Most college players dream of life in the NFL; at age 19 sophomore wideout Larry Fitzgerald can already reminisce about it. His father, Larry, is a Minneapolis sports editor and close friend of former Minnesota Vikings coach Dennis Green, so as a kid Fitzgerald would regularly hang out on the Vikings' sidelines, and he became the team's ball boy in high school. "I grew up around Anthony Carter, Cris Carter, Randy Moss," says Fitzgerald. "They were great to me, always giving me pointers. After they'd walk off the field, I'd run out and practice the moves they'd shown me."
Not surprisingly, then, Pitt's new star is well ahead of most sophomores in skill and maturity. He demonstrated both in Pitt's 28-21 upset of then undefeated Virginia Tech last fall, catching five passes for 105 yards, including three soaring touchdown grabs. Such performances made him the first freshman unanimously voted to the All-Big East First Team.
This fall Fitzgerald will be part of the most promising Pitt squad in two decades. Seven defensive starters, including havoc-wreaking senior end Claude Harriott, are back from a unit that allowed the fewest yards per game (296.0) in the conference. On offense, head coach Walt Harris's complex West Coast attack features Fitzgerald and three talented seniors, quarterback Rod Rutherford, tailback Brandon Miree and tight end Kris Wilson. Together they could become the nation's most productive offensive quartet. Rutherford knows his top target will be double-teamed but has no doubt Fitzgerald will dominate opponents once again. "He plays like a man among boys," Rutherford says.

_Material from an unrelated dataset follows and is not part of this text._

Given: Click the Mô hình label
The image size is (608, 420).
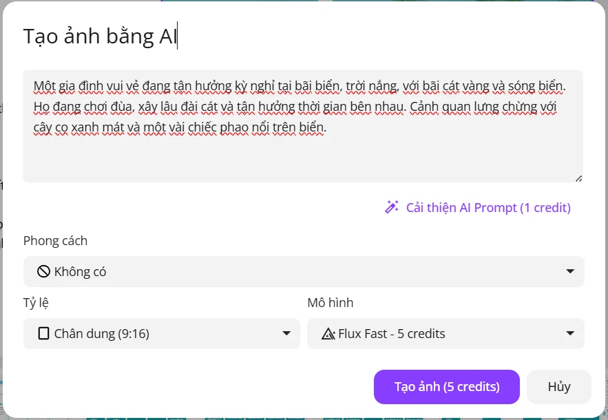Looking at the screenshot, I should [x=331, y=303].
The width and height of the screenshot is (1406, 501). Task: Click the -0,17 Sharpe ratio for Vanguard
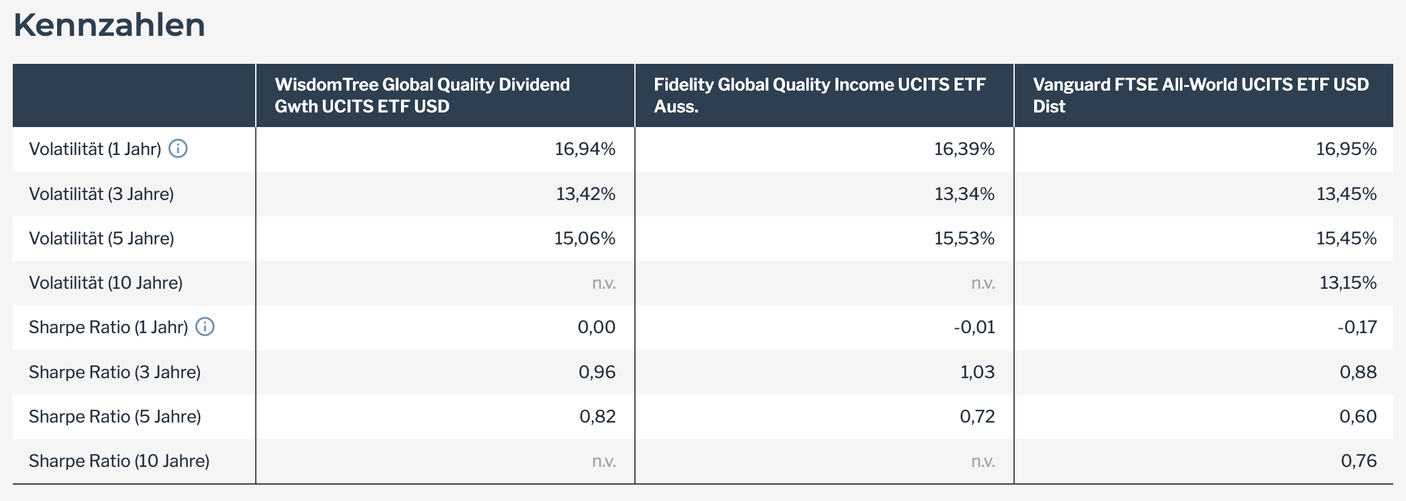click(1357, 327)
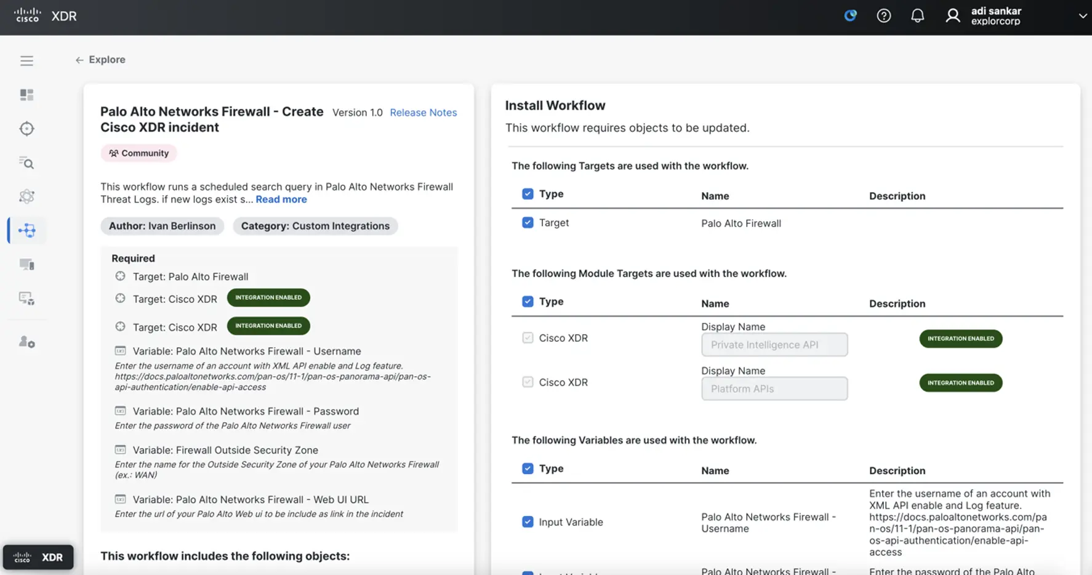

A difficult off-season has made Fitzgerald grow up even more. In April his mother, Carol, lost her five-year battle with breast cancer. After her memorial service Larry was eager to get back to his routine, which for as long as he could remember has meant football. Between visits to his father in Minneapolis, Fitzgerald frequented the Panthers' weight room, adding 15 pounds to his 6'3" frame (he now weighs 225) and lowering his body fat from 6% to 4%. "I've grown in many ways this past year," says Fitzgerald. "My mom always said that once she was gone, I should just keep living as if she was still there. I know she'll be watching this season, giving me strength."